St. John's Lodge in Portsmouth, New Hampshire, United States, is the oldest Masonic lodge in New Hampshire and was one of two founding lodges of the Grand Lodge of New Hampshire. It was founded either in 1734 or in 1736 and claims to be the oldest continuously operating Masonic lodge in the Americas, a title also claimed by Solomon's Lodge in Savannah, Georgia, which was founded in 1734.

History
In 1735, six freemasons, who claimed to be of the "Holy and exquisite Lodge of St. John," applied to the Grand Master of the Society of Free and Accepted Masons in Boston to be authorized as a lodge.

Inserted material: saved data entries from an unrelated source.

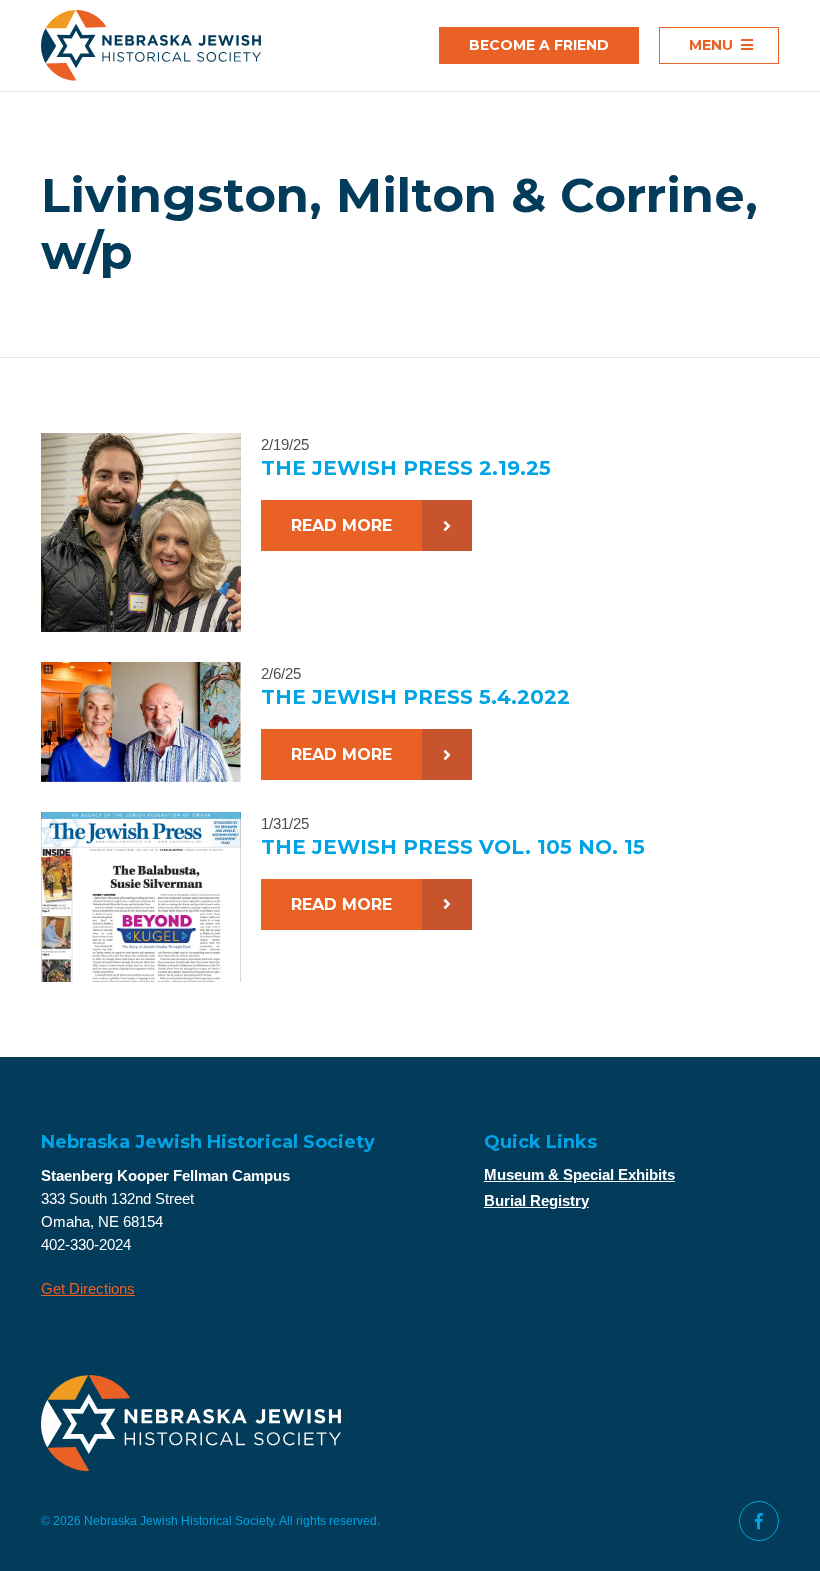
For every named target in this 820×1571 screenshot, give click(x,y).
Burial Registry (536, 1200)
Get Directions (88, 1288)
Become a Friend (539, 45)
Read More (341, 525)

In their application, dated to both February 5, 1736 and June 25, 1735, they claimed that they had a constitution formed, and it was believed that the petition was granted soon after. According to the Grand Lodge of New Hampshire, "Robert Tomlinson, by virtue of a deputation from the Earl of Loundon, Grand Master of Masons in England, did. in the year 1736, erect and constitute a regular lodge of Free and Accepted Masons in Portsmouth, New Hampshire, by the name of St. John's Lodge." Although the exact date of when the lodge was established is unknown, it is certain that it existed since 1736.

They would be the only lodge in New Hampshire until March 20, 1762, when the Grand Lodge of St. John's allowed for Portsmouth to have a second lodge, St. Patrick's, which was not acted upon until March 30, 1763. When St. Patrick's Lodge discontinued in 1790, its remaining members merged with the St. John's Lodge.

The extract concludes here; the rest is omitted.